By the time the county seized the property, the woman, Geraldine Tyler, owed about $2,000 in taxes and another $13,000 in penalties and interest. The county sold the condo at auction for $40,000, and it kept not only the $15,000 that all agree it was due but also the remaining $25,000.

Retaining the entire value of a confiscated property, even when the debts owed amounted to a small portion of it, is authorized by Minnesota law. According to the county’s brief, about 20 other states have similar procedures.

Christina M. Martin, a lawyer for Ms. Tyler, said the county had an obligation to repay the balance under the Constitution’s takings clause, which says that property cannot “be taken for public use, without just compensation.”

“A debt collector may not take more than what’s owed,” she said.

Ms. Martin faced fairly mild questions, with the justices examining issues like when the taking happened, how to assess the relevant amounts and the role that state law should play in the analysis.

Erica L. Ross, a lawyer for the federal government who argued that the county’s action amounted to a taking as soon as it took title to the property, was met with a skeptical response from Justice Sonia Sotomayor.

“You’re throwing a bomb” into more than two centuries of history, the justice said, adding: “The state’s being forced into being the agent for the seller, and it’s going to have to take all the risk and all of the responsibility for whatever happens to that property until it’s sold. Why would any state want to do that, and why are you forcing states into that?”

Justice Sotomayor said the court should answer only the narrower question of whether Ms. Tyler is entitled to the surplus from an eventual sale.

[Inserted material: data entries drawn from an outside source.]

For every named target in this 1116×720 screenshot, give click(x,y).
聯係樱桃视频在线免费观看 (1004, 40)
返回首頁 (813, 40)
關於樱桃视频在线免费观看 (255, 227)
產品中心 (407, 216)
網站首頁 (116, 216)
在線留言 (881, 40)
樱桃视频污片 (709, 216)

The justices were more animated in the second half of the argument, in which Neal K. Katyal defended the county’s actions, saying they were rooted in historical practice, and encouraged homeowners to take steps to protect their property.

Justice Neil M. Gorsuch, ordinarily open to historical evidence, said that it was not instructive in the case before the court, Tyler v. Hennepin County, No. 22-166. He discussed the county’s reliance on the Statute of Gloucester, enacted in 1278 in medieval England.

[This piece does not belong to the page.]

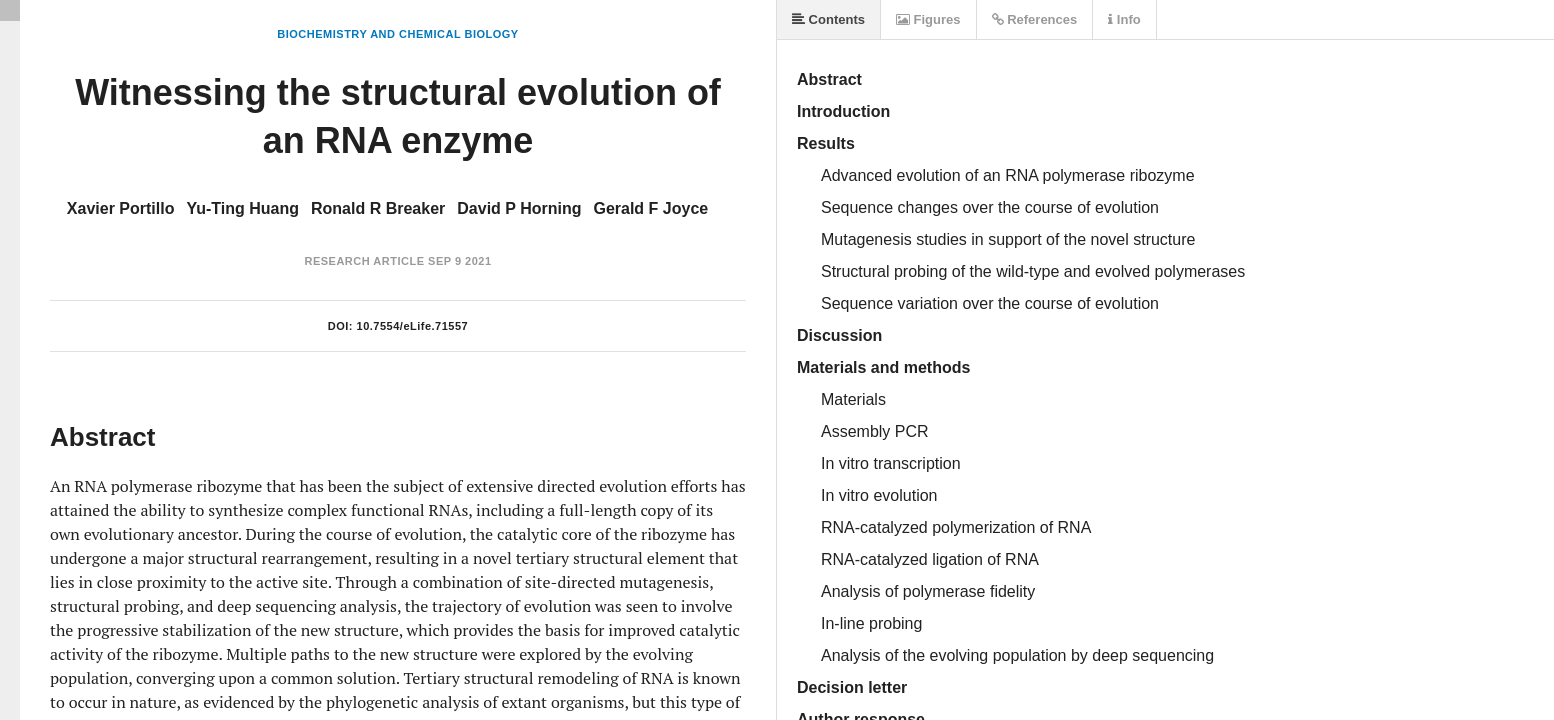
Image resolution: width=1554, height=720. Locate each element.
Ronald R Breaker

“The Statute of Gloucester was about lands owned by the feudal lord and what happens when a vassal fails to provide enough wheat to his lord,” Justice Gorsuch said, adding, “I just don’t understand what on earth any of that history has to do with this case.

Several justices tested Mr. Katyal’s argument with hypothetical questions.

“Are there any limits?” Justice Elena Kagan asked. “I mean, $5,000 tax debt, $5 million house, take the house, don’t give back the rest?”

After some prodding, Mr. Katyal said that would not run afoul of the takings clause.

Justice Kagan pressed on, asking whether the government could confiscate $100,000 in a bank account to pay off a $10,000 debt.

Cash is different, Mr. Katyal said.

Justice Amy Coney Barrett asked whether a car could be seized and sold to satisfy a $20 parking ticket.

Mr. Katyal said there was no historical tradition supporting such actions.

Justice Barrett responded, “Well, there weren’t cars then.”

The series of distinctions Mr. Katyal drew did not seem to satisfy Justice Brett M. Kavanaugh.

“Why would we read the Constitution to disfavor real property, though?” he asked. “That seems very counterintuitive.”

Chief Justice John G. Roberts Jr. said Mr. Katyal may have gotten things backward.

“I think you’re right that there’s a difference between the value that our history places upon money and property,” the chief justice said, “but I think it’s the exact opposite of what you’re saying.”

In a brief rebuttal, Ms. Martin said the justices’ questions were not fanciful.

“Under the county’s theory, you can have exactly what happened in Michigan when a county took an entire home that was worth at least $25,000, at least that’s what it fetched at an auction, over an $8.41 tax delinquency,” she said. “And you can have the situation in Nebraska, where an elderly widow in a nursing home lost her million-dollar farm over a relatively small debt.”